12

How can I import MS-excel(.xlsx) file from google drive into colaboratory?

excel_file = drive.CreateFile({'id':'some id'})

does work(drive is a pydrive.drive.GoogleDrive object). But,

print excel_file.FetchContent()

returns None. And

excel_file.content()

throws:

TypeErrorTraceback (most recent call last) in () ----> 1 excel_file.content()

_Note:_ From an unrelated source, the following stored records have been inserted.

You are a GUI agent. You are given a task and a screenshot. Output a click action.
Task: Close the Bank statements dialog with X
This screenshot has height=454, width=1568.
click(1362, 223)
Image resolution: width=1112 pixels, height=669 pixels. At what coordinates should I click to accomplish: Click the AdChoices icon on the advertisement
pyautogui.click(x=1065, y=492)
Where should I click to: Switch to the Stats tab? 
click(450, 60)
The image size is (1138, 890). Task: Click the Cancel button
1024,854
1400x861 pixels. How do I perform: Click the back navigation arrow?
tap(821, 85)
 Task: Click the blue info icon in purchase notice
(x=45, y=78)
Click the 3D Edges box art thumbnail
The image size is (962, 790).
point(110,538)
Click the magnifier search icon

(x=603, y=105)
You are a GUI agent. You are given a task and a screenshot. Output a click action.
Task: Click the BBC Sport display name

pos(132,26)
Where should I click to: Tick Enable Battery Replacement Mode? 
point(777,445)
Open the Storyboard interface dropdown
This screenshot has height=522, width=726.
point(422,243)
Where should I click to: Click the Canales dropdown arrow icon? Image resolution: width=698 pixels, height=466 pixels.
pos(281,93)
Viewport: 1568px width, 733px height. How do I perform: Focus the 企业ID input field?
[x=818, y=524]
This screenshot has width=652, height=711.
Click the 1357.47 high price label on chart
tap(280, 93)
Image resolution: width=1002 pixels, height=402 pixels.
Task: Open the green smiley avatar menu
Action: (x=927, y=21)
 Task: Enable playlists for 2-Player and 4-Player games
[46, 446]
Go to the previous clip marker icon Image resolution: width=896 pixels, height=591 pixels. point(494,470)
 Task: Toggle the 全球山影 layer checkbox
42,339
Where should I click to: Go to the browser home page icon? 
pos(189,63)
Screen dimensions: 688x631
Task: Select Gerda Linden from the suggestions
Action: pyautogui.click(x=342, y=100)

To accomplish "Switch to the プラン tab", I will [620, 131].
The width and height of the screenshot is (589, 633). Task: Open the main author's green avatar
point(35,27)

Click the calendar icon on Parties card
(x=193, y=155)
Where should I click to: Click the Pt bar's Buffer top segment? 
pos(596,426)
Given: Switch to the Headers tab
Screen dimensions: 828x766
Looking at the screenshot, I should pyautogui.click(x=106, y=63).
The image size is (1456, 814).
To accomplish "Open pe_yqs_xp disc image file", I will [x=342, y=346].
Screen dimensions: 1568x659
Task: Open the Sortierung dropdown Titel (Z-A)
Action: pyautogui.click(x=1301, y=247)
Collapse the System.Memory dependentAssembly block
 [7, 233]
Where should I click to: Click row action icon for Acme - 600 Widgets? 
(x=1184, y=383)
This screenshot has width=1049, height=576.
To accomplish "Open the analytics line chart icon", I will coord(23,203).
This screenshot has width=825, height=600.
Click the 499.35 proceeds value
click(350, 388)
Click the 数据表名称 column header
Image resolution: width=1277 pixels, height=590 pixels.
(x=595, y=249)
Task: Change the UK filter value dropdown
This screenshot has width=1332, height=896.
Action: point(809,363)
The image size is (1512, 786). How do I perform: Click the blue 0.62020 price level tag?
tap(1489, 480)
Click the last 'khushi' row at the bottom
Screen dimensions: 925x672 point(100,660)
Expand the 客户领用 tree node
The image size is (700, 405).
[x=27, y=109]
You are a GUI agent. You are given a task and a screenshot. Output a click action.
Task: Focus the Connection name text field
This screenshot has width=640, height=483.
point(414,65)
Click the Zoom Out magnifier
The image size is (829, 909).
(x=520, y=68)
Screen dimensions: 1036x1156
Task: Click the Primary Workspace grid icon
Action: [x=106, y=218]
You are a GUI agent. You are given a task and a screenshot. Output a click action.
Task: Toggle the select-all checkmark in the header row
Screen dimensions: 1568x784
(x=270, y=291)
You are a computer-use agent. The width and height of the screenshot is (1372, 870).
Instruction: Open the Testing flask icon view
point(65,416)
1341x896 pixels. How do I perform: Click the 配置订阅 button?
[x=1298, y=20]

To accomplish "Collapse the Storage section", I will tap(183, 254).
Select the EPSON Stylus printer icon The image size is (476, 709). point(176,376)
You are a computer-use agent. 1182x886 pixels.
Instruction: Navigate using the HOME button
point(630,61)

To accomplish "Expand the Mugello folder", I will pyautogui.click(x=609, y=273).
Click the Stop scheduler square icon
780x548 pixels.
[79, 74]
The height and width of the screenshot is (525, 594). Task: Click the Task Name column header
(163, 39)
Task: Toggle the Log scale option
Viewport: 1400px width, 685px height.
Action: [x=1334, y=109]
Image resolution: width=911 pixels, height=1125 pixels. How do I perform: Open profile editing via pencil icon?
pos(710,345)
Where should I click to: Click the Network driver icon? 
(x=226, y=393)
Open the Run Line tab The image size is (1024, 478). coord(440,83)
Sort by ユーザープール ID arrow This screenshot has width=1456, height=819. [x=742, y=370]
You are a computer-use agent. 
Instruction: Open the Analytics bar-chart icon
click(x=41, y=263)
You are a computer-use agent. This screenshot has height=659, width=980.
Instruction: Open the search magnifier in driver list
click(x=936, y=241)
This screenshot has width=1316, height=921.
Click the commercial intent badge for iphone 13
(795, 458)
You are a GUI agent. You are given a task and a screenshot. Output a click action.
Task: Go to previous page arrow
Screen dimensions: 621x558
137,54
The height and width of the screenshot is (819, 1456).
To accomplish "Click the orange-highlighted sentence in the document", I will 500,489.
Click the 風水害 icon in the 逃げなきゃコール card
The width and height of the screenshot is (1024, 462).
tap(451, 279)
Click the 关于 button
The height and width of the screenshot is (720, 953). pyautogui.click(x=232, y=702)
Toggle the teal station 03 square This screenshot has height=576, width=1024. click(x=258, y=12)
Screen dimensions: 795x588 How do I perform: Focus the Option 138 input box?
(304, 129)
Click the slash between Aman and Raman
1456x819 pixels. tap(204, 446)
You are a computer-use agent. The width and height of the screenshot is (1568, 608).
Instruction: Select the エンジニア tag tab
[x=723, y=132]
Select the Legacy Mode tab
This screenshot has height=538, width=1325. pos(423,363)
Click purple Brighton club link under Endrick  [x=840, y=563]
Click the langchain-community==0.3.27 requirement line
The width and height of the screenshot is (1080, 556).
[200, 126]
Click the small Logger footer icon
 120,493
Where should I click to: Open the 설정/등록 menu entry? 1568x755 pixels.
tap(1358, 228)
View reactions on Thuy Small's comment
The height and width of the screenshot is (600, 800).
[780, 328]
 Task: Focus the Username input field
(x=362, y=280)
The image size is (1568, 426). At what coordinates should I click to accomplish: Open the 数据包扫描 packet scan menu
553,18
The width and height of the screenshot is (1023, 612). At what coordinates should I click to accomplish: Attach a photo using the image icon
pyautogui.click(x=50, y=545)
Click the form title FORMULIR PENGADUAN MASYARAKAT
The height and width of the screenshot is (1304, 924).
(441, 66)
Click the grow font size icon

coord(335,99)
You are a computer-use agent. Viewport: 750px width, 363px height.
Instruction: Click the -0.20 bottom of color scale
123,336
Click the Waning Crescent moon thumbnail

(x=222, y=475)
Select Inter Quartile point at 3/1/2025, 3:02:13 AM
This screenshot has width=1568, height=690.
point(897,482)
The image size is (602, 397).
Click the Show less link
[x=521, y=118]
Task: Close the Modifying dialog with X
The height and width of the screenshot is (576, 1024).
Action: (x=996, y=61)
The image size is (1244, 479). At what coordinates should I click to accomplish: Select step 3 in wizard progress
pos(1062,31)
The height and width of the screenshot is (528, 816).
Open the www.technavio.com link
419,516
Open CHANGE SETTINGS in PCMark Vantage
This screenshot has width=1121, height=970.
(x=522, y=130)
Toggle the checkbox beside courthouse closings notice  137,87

TypeError: '_io.BytesIO' object is not callable

My intent is (given some valid file 'id') to import it as an io object, which could be read by pandas read_excel(), and finally get a pandas dataframe out of it.

dd_rookie
  • 331
  • 2
  • 3
  • 13

5 Answers5

10

You'll want to use excel_file.GetContentFile to save the file locally. Then, you can use the Pandas read_excel method after you !pip install -q xlrd.

Here's a full example: https://colab.research.google.com/notebook#fileId=1SU176zTQvhflodEzuiacNrzxFQ6fWeWC

What I did in more detail:

I created a new spreadsheet in sheets to be exported as an .xlsx file.

Next, I exported it as an .xlsx file and uploaded again to Drive. The URL is: https://drive.google.com/open?id=1Sv4ib5i7CKWhAHZkKg-uitIkS3xwxtXM

Note the file ID. In my case it's 1Sv4ib5i7CKWhAHZkKg-uitIkS3xwxtXM.

Then, in Colab, I tweaked the Drive download snippet to download the file. The key bits are:

file_id = '1Sv4ib5i7CKWhAHZkKg-uitIkS3xwxtXM'
downloaded = drive.CreateFile({'id': file_id})
downloaded.GetContentFile('exported.xlsx')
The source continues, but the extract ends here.